■ CONSIGNE:
Réécrivez en CSV à deux colonnes, « consigne » et « reponse », les items situés entre la ligne contenant "You are a GUI" et celle contenant "(x=73, y=377)", toutes deux incluses, avec une ligne par item, chaque champ entre guillemets et les sauts de ligne remplacés par des espaces. Laissez les images de côté.

┌──

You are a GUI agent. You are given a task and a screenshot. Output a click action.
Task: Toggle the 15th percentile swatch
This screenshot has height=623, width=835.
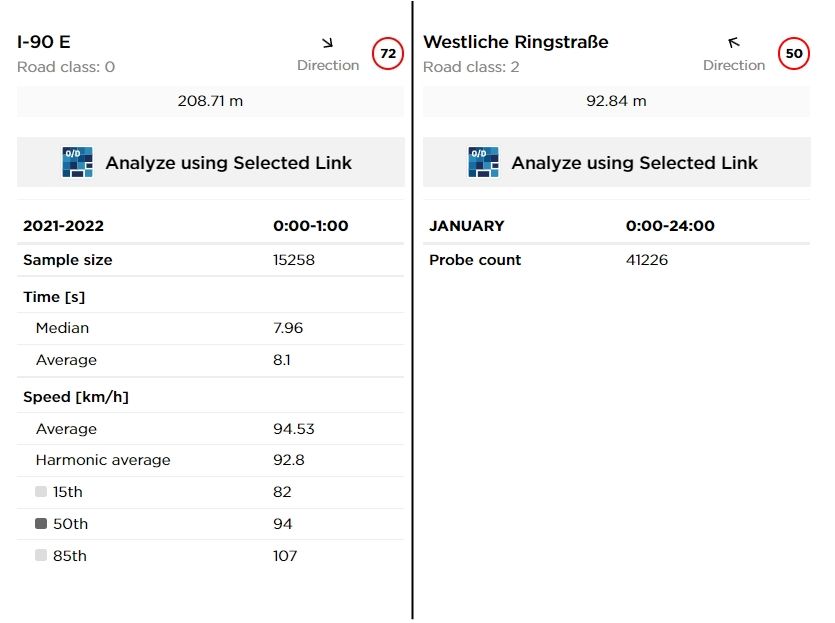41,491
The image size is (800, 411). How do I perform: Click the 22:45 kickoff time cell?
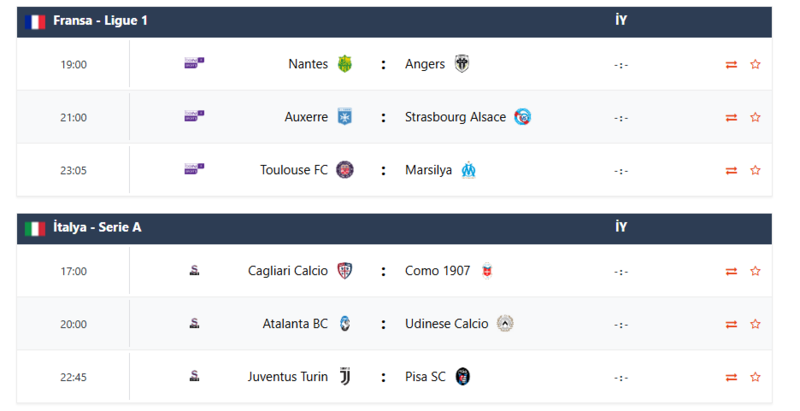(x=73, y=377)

└──
┌──

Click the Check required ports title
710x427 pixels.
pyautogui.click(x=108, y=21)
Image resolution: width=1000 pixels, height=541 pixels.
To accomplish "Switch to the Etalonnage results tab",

└──

■ CORRIGÉ:
consigne,reponse
"You are a GUI agent. You are given a task and a screenshot. Output a click action. Task: Toggle the 15th percentile swatch This screenshot has height=623, width=835.","41,491"
"The image size is (800, 411). How do I perform: Click the 22:45 kickoff time cell?","(x=73, y=377)"